Кажется, за все их знакомство Петька первый и единственный раз так разговорился. Всегда молчалив был сверх меры. Чем Льва Гавриловича и поражал. Молчит, молчит, потом бросит фразочку, а ты целый день ходишь, о ней думая. Но на этот раз говорил много и обо всем. Кружа по самому широкому полю, разговор их время от времени возвращался к одной точке — к женщинам. Почему — бог знает! Тогда он думал: монашество, мол, монашеством, а в парне кровь молодая играет, а сам меж тем тоже все сбивал его в эту сторону, и даже, бог знает к чему, сказал, что мужчиной мужчину делает все же женщина. «Оно так, — неожиданно согласился Петька. — Это правда. Точнее — часть правды. А другая ее часть состоит в том, что некоторые из них мужчин-то и разрушают. И разрушения эти бывают так глубоки, что другим женщинам уже не поправить».

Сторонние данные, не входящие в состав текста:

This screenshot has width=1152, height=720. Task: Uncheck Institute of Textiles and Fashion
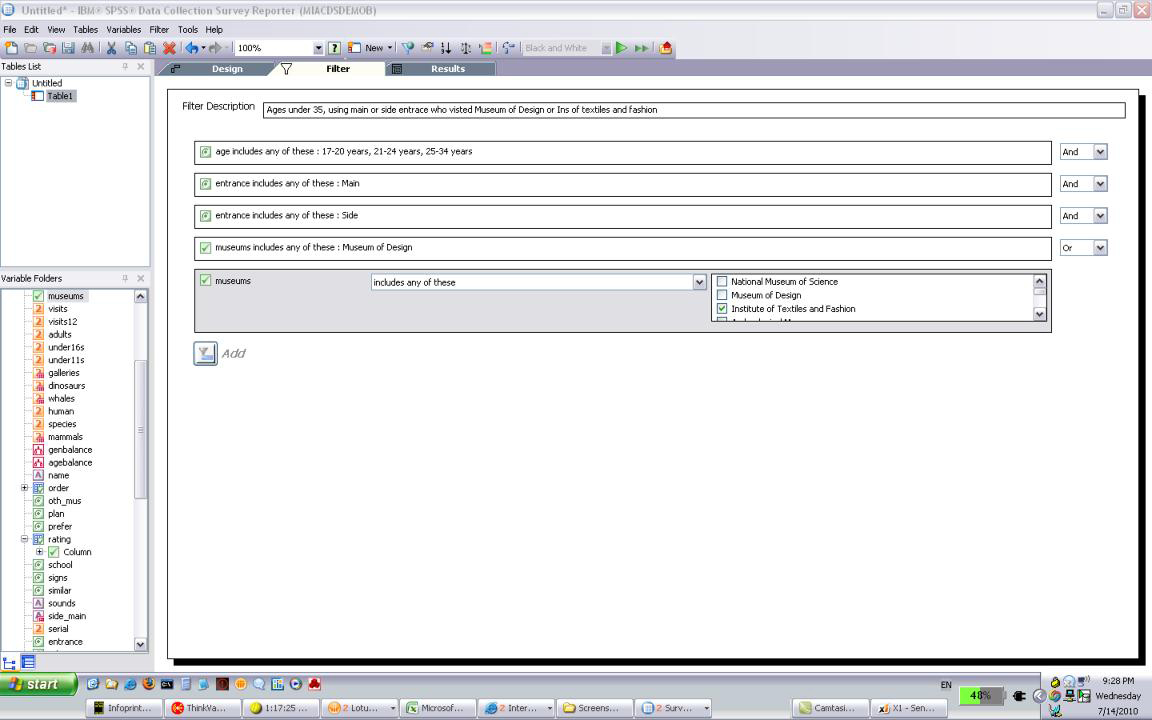(x=722, y=309)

Он даже вздрогнул тогда, помнится, — настолько это подходило к истории двух его жен, которую Петька и знать-то не мог, а вот… Да что! Тогда у него еще была своя жизнь, и думалось в первую очередь о ней! Теперь, когда вспомнил, подумал, что Петька говорил о себе — в маленьком городке нельзя совсем уж ничего не знать друг о друге, и он что-то такое о Петьке слышал: о его госпитальном романе, недождавшейся невесте, что-то смутно-романтическое. Ведь Петька, хоть и был почти вдвое его младше, был солдатом, ветераном войны, а войны не бывают без личных трагедий. Мир, впрочем, тоже.
Всего-то путешествия на моторке было минут десять, от силы пятнадцать, он даже по сторонам как следует не глядел, почему, верно, и передумать успел много. И как бы очнулся, когда лодка ткнулась в мостки, такие же новенькие, из свежих бревен, как и на том берегу, и Харон Иванович стал заматывать веревку вокруг столбца. Этот берег был так крут, что Харону пришлось даже забежать вперед и подать ему руку. Наверху они сразу же увидели спешащего к ним сорокалетнего мужика в подряснике и не в клобуке, а в какой-то круглой шапочке, который только что тесал бревно или был занят другой плотницкой работой — подрясник понизу был весь в мелкой стружке.
— Лев Гаврилович! — издалека выпалил он обрадованно. — Спасибо, что к нам пожаловал. А я мотор услыхал: пойду, думаю, гляну, кого Бог послал?
Шустрый Харон Льва Гавриловича обогнал, подошел смиренно под благословение, поцеловал перекрестившую его руку…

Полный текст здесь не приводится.